Elle juge que « si les sociétés D et E se sont rendues coupables de contrefaçon en reproduisant et/ou représentant les noms des deux marques revendiquées par le Designer A pour exploiter les produits vendus sous ces marques, c'est-à-dire toutes les bougies...et tous les parfums…il n’en résulte pas pour autant la démonstration qu’en déposant » les signes créés par le Designer A, les sociétés adverses « aient réalisés ces dépôts en fraude des droits du Designer A, la fraude supposant une intention de nuire. »
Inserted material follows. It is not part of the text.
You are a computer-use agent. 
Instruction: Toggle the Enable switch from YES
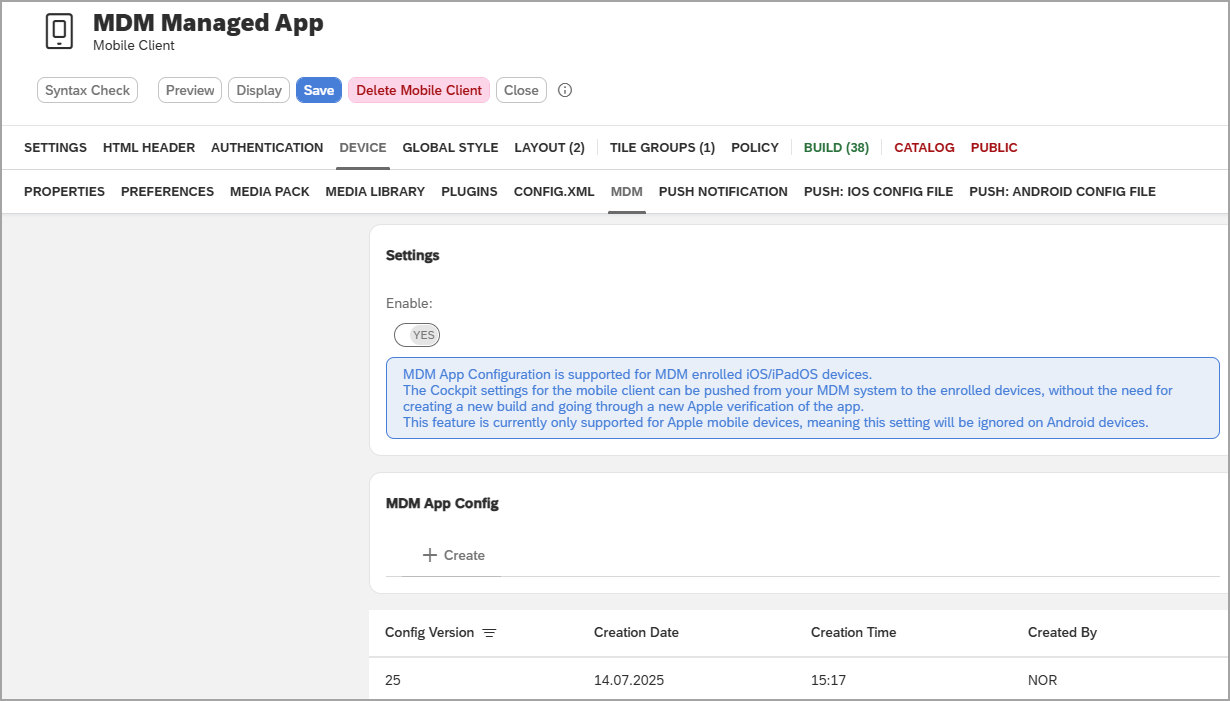(417, 335)
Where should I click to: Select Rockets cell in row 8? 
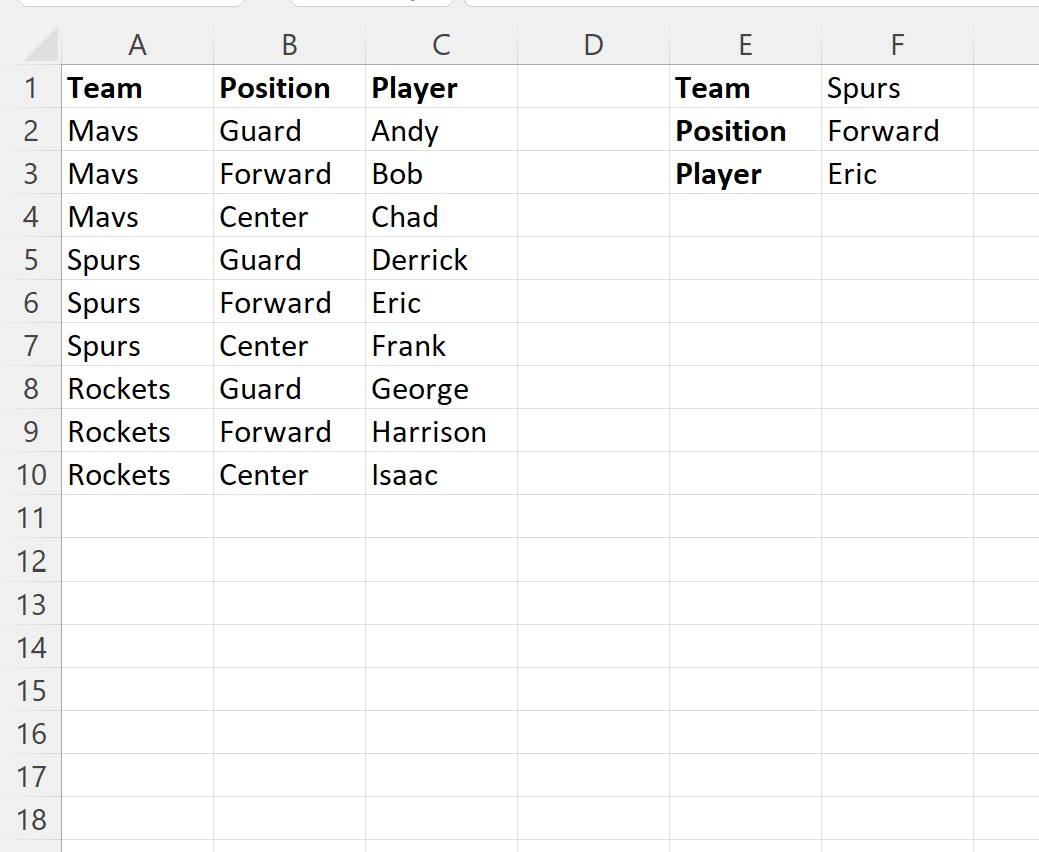tap(137, 388)
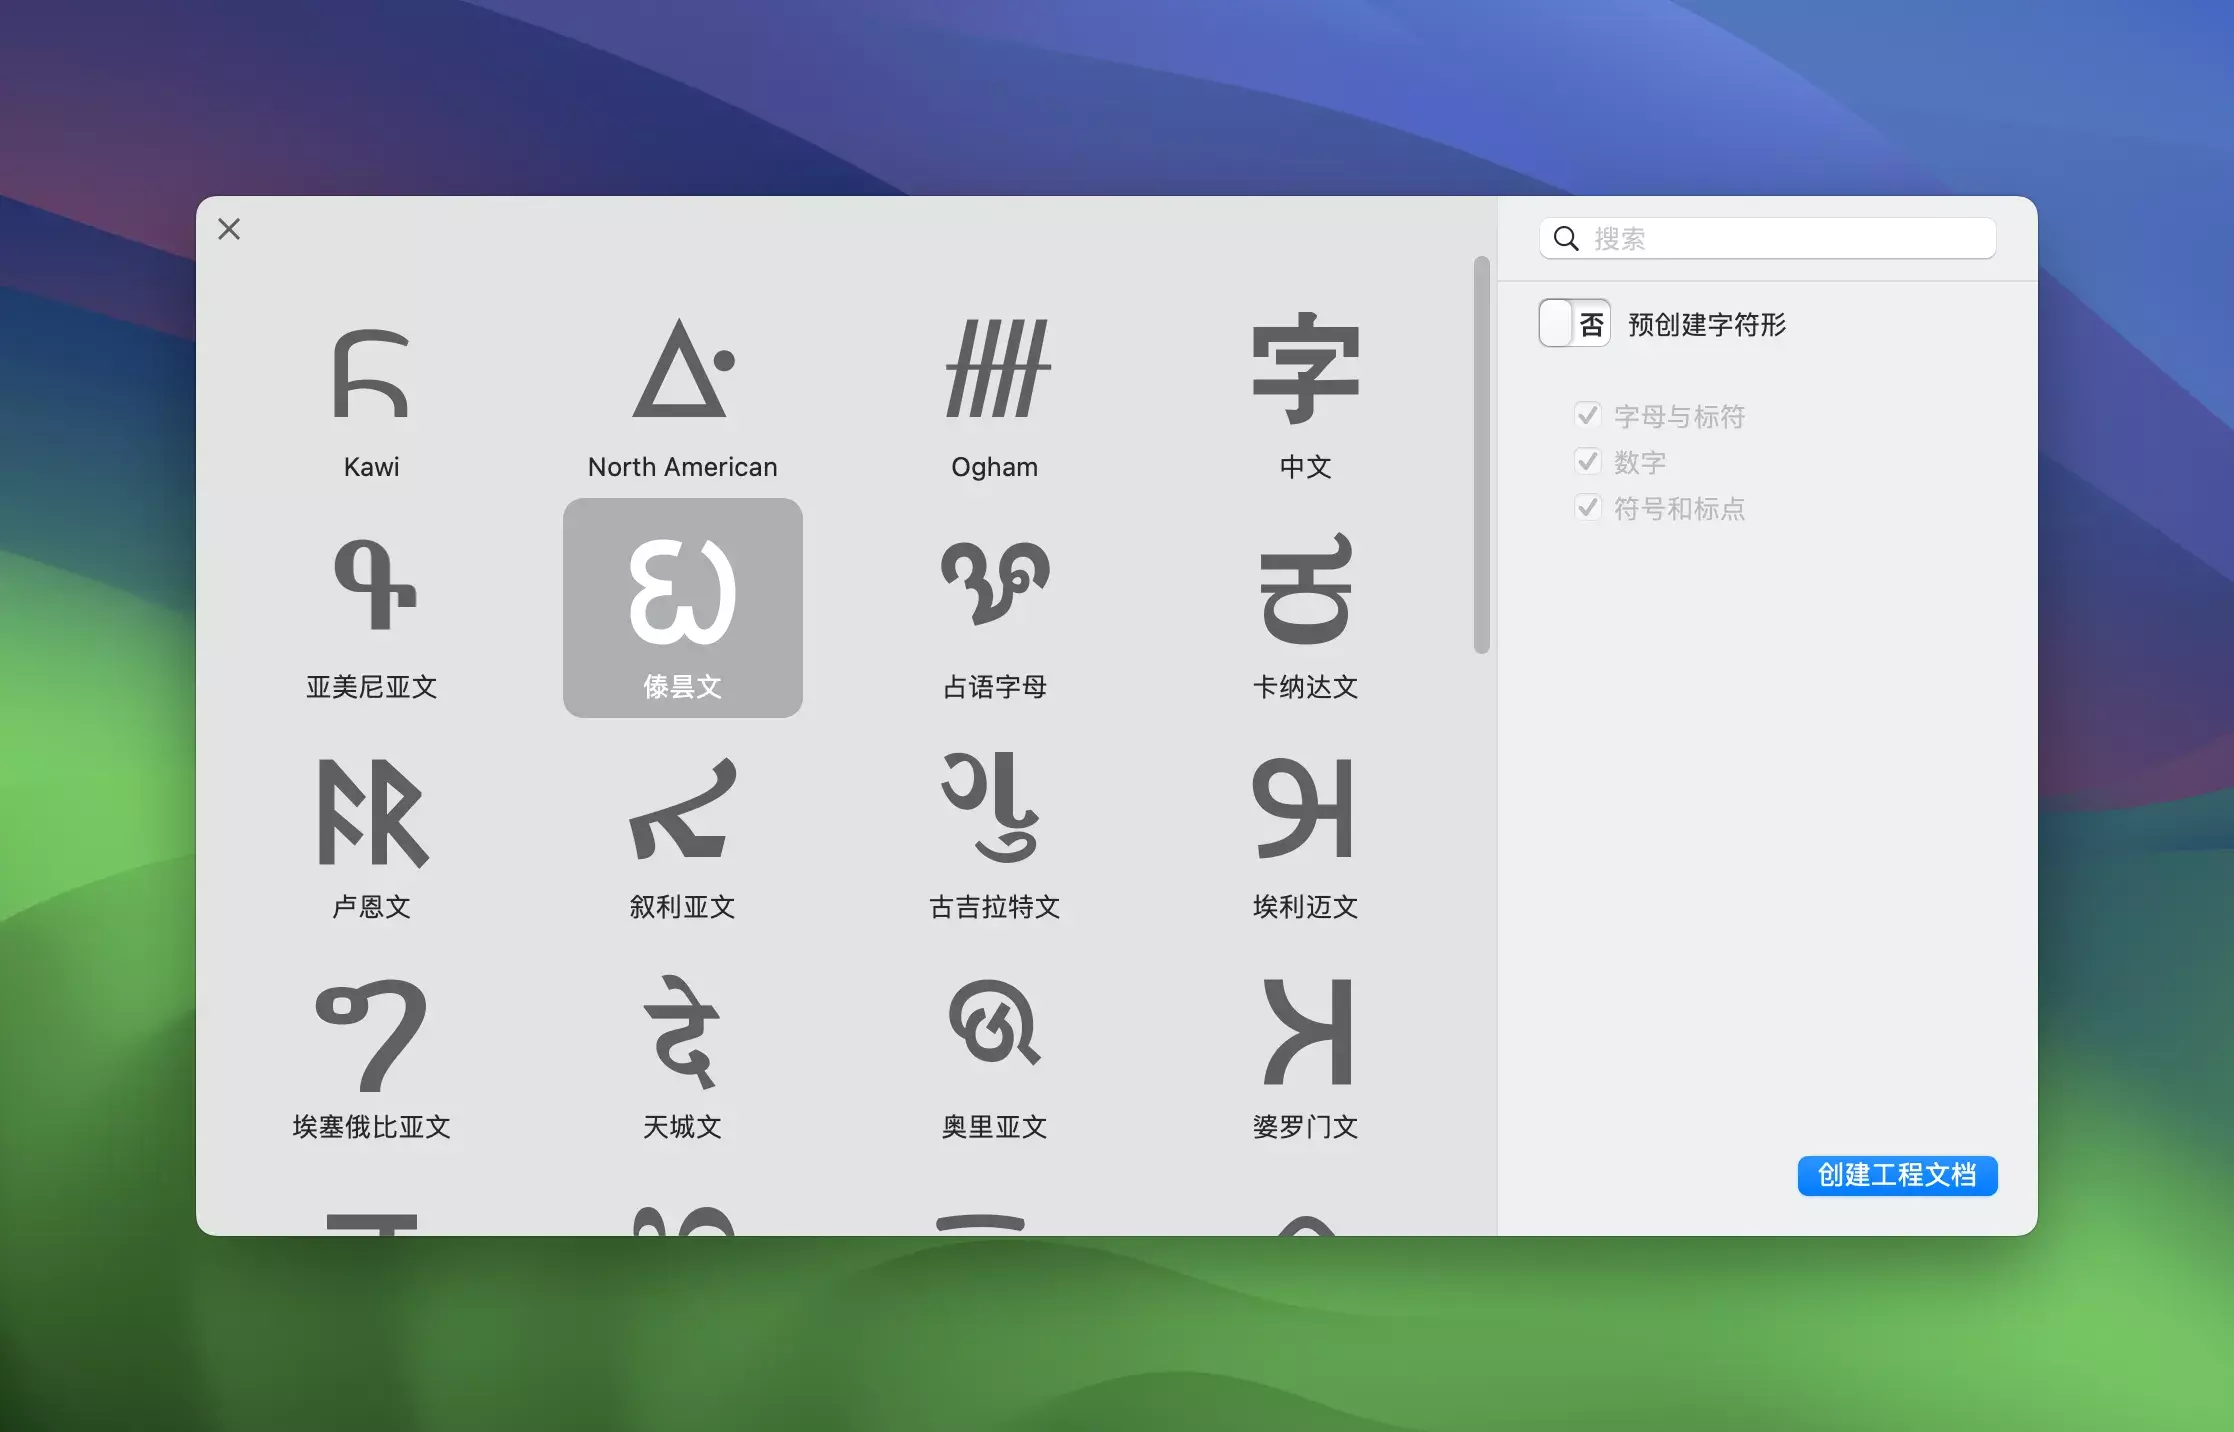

Considérant qu’il résulte des éléments de l’espèce que les parties ont entretenu pendant plusieurs années des relations d’affaires quand bien même elles n’étaient pas encore parvenues à formaliser un accord ; que celles-ci ont été rompues lors de l’assignation ; que le dépôt des marques était nécessaire au développement de ces relations de sorte que lorsque les demandes ont été faites, il ne s’est pas inscrit dans une intention de nuire du déposant envers le créateur ; qu’en conséquence, celui-ci ne saurait invoquer une quelconque fraude pour justifier un transfert des marques à son profit.
Sur le préjudice du Designer A :
La Cour accorde au Designer A la somme de 10 000 € au titre de son préjudice patrimonial et celle de 15 000 € au titre de son préjudice moral.
Compte tenu de la complexité de cette affaire, la Cour accorde au Designer A la somme de 10 000 € et la même somme à sa société, soit au total 20 000 € au titre de l’article 700 du code de procédure civile selon lequel « le juge condamne la partie tenue aux dépens ou qui perd son procès à payer… à l’autre partie la somme qu’il détermine, au titre des frais exposés» (c’est-à-dire les honoraires d’avocat).